(Items from a dataset)
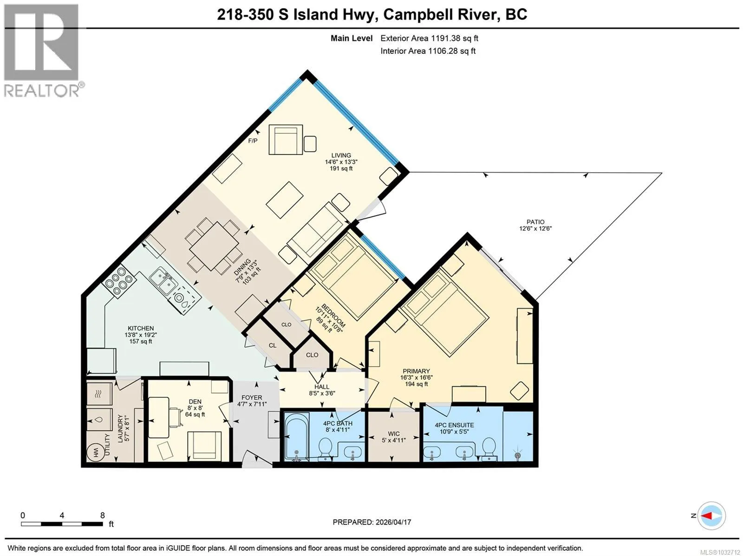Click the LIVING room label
(341, 155)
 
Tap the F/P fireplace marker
(253, 141)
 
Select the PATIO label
(535, 222)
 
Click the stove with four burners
(119, 281)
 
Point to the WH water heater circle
(95, 452)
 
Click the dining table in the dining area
(215, 246)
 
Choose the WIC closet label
(394, 433)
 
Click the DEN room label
(195, 402)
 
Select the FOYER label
(252, 397)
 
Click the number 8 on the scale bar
(103, 516)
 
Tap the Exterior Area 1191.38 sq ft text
(429, 38)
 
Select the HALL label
(321, 387)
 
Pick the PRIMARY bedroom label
(416, 371)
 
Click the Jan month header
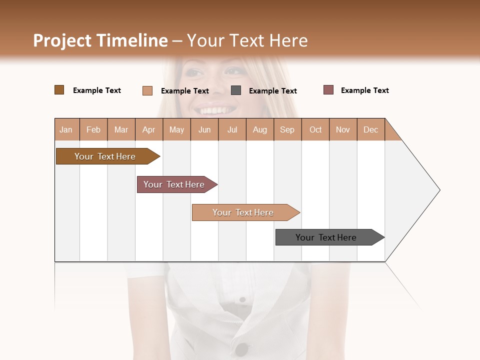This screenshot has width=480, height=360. tap(66, 130)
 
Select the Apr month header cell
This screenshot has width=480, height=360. tap(148, 130)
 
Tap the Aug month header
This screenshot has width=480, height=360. tap(260, 130)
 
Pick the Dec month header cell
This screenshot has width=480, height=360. tap(370, 130)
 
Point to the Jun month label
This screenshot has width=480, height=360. tap(204, 130)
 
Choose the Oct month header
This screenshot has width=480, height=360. tap(315, 130)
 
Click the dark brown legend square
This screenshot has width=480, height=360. tap(59, 90)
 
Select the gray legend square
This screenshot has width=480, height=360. tap(236, 90)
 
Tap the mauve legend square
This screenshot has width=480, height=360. tap(328, 90)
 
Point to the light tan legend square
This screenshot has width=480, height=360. tap(147, 90)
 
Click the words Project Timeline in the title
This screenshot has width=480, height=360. tap(100, 40)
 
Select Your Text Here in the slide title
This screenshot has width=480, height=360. tap(247, 40)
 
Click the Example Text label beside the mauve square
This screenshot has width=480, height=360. tap(364, 90)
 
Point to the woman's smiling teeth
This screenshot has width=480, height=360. tap(216, 110)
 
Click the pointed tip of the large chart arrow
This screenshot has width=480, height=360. tap(439, 190)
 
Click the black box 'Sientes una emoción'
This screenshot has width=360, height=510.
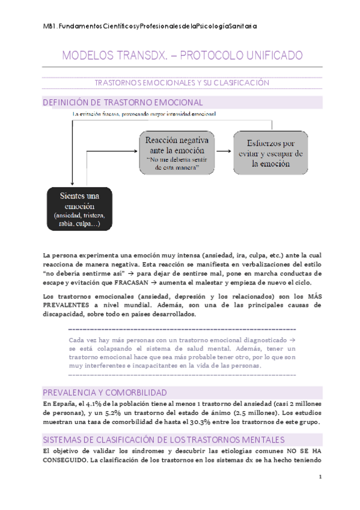click(x=76, y=209)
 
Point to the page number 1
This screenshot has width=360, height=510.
click(x=320, y=478)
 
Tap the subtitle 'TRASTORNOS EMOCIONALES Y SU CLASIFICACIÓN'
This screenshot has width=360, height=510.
click(x=182, y=82)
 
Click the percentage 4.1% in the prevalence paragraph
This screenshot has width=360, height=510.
click(x=96, y=404)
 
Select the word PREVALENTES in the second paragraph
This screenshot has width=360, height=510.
click(x=69, y=306)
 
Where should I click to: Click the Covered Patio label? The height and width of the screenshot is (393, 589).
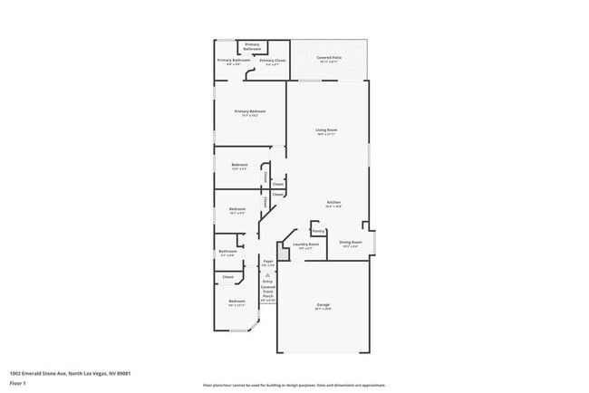click(328, 58)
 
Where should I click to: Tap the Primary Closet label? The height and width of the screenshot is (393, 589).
click(273, 61)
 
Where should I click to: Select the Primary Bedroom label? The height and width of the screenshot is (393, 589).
click(249, 111)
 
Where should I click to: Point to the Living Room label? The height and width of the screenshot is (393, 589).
click(327, 130)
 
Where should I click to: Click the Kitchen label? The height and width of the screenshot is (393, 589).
click(333, 202)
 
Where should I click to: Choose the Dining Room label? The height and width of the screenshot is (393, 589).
click(352, 242)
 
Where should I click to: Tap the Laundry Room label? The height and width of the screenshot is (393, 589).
click(306, 244)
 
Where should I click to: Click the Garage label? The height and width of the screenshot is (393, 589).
click(323, 304)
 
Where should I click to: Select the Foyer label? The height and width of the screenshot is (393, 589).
click(268, 261)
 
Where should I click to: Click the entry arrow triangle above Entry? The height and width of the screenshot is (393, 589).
click(268, 273)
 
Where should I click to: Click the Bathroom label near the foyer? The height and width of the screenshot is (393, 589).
click(227, 252)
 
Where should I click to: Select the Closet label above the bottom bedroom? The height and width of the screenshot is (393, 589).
click(227, 277)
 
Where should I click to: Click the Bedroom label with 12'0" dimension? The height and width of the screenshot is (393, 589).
click(239, 165)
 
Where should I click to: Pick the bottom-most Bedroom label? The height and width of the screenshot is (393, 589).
click(237, 301)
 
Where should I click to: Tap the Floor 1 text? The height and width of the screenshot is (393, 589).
click(18, 382)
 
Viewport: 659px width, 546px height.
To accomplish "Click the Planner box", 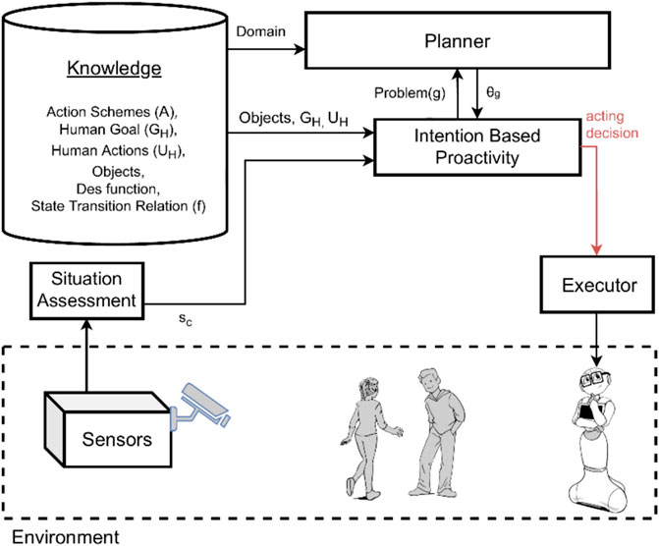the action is tap(458, 41).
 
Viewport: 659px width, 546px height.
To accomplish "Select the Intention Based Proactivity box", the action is tap(477, 147).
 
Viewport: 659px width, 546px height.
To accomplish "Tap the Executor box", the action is tap(597, 285).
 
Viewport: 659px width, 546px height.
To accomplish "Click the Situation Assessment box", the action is tap(87, 291).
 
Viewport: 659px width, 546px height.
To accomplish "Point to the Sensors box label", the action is tap(117, 439).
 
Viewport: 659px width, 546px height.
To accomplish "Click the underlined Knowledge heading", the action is tap(114, 69).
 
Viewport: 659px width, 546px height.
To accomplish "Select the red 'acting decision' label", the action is tap(612, 125).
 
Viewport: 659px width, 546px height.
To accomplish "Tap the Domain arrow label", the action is tap(260, 31).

§ **EXERCISE DESCRIPTION**: Put the part of the data that opens with the line containing "Point to the Jun month label" and closes with the line containing "This screenshot has width=480, height=360. tap(100, 40)" into a numbered list, one line per entry, with blank lines omitted.

§ **SOLVED PROBLEM**:
1. Point to the Jun month label
2. This screenshot has width=480, height=360. tap(204, 130)
3. Choose the Oct month header
4. This screenshot has width=480, height=360. tap(315, 130)
5. Click the dark brown legend square
6. This screenshot has width=480, height=360. tap(59, 90)
7. Select the gray legend square
8. This screenshot has width=480, height=360. tap(236, 90)
9. Tap the mauve legend square
10. This screenshot has width=480, height=360. tap(328, 90)
11. Point to the light tan legend square
12. This screenshot has width=480, height=360. tap(147, 90)
13. Click the words Project Timeline in the title
14. This screenshot has width=480, height=360. tap(100, 40)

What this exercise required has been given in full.